(Dataset entries)
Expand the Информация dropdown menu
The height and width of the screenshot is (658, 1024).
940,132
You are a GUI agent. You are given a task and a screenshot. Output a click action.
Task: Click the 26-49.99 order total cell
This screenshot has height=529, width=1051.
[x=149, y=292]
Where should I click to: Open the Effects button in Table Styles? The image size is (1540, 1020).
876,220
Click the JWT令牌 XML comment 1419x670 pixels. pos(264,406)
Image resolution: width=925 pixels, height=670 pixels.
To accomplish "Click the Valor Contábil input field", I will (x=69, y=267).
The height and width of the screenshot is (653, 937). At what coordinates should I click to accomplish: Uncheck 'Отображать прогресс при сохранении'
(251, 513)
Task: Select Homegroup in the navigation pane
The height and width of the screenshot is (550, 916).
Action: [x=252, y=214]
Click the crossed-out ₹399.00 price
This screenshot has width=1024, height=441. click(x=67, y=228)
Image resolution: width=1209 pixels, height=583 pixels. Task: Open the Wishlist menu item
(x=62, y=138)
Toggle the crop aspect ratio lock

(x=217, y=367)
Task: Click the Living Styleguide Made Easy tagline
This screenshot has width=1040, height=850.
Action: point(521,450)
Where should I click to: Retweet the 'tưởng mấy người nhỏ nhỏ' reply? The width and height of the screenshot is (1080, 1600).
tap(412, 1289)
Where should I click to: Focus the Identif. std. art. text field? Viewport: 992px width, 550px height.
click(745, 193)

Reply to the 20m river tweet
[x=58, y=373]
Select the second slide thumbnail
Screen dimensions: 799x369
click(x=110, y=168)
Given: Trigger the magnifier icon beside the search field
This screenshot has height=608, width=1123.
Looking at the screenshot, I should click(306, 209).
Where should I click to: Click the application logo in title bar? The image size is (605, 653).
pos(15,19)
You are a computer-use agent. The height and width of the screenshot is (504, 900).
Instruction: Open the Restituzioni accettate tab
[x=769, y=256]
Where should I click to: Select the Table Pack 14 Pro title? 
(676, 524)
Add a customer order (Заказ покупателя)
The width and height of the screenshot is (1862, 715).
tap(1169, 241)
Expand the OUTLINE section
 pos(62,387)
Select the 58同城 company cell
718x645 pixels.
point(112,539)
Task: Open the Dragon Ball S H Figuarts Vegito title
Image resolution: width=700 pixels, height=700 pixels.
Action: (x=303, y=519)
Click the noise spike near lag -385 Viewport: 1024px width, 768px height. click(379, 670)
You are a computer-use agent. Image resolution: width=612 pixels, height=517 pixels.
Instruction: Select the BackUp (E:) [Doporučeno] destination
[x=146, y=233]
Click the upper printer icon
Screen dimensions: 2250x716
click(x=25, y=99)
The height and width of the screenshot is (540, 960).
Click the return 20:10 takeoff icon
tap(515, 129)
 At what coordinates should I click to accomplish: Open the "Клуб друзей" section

## Try it
Please write out every record shown above exactly as it reads.

## Task solution
Expand the Информация dropdown menu
The height and width of the screenshot is (658, 1024).
940,132
You are a GUI agent. You are given a task and a screenshot. Output a click action.
Task: Click the 26-49.99 order total cell
This screenshot has height=529, width=1051.
[x=149, y=292]
Where should I click to: Open the Effects button in Table Styles? The image size is (1540, 1020).
876,220
Click the JWT令牌 XML comment 1419x670 pixels. pos(264,406)
Image resolution: width=925 pixels, height=670 pixels.
To accomplish "Click the Valor Contábil input field", I will (x=69, y=267).
The height and width of the screenshot is (653, 937). At what coordinates should I click to accomplish: Uncheck 'Отображать прогресс при сохранении'
(251, 513)
Task: Select Homegroup in the navigation pane
The height and width of the screenshot is (550, 916).
Action: [x=252, y=214]
Click the crossed-out ₹399.00 price
This screenshot has width=1024, height=441. click(x=67, y=228)
Image resolution: width=1209 pixels, height=583 pixels. Task: Open the Wishlist menu item
(x=62, y=138)
Toggle the crop aspect ratio lock

(x=217, y=367)
Task: Click the Living Styleguide Made Easy tagline
This screenshot has width=1040, height=850.
Action: point(521,450)
Where should I click to: Retweet the 'tưởng mấy người nhỏ nhỏ' reply? The width and height of the screenshot is (1080, 1600).
tap(412, 1289)
Where should I click to: Focus the Identif. std. art. text field? Viewport: 992px width, 550px height.
click(745, 193)

Reply to the 20m river tweet
[x=58, y=373]
Select the second slide thumbnail
Screen dimensions: 799x369
click(x=110, y=168)
Given: Trigger the magnifier icon beside the search field
This screenshot has height=608, width=1123.
Looking at the screenshot, I should click(306, 209).
Where should I click to: Click the application logo in title bar? The image size is (605, 653).
pos(15,19)
You are a computer-use agent. The height and width of the screenshot is (504, 900).
Instruction: Open the Restituzioni accettate tab
[x=769, y=256]
Where should I click to: Select the Table Pack 14 Pro title? 
(676, 524)
Add a customer order (Заказ покупателя)
The width and height of the screenshot is (1862, 715).
tap(1169, 241)
Expand the OUTLINE section
 pos(62,387)
Select the 58同城 company cell
718x645 pixels.
point(112,539)
Task: Open the Dragon Ball S H Figuarts Vegito title
Image resolution: width=700 pixels, height=700 pixels.
Action: (x=303, y=519)
Click the noise spike near lag -385 Viewport: 1024px width, 768px height. click(379, 670)
You are a computer-use agent. Image resolution: width=612 pixels, height=517 pixels.
Instruction: Select the BackUp (E:) [Doporučeno] destination
[x=146, y=233]
Click the upper printer icon
Screen dimensions: 2250x716
click(x=25, y=99)
The height and width of the screenshot is (540, 960).
Click the return 20:10 takeoff icon
tap(515, 129)
 At what coordinates should I click to accomplish: Open the "Клуб друзей" section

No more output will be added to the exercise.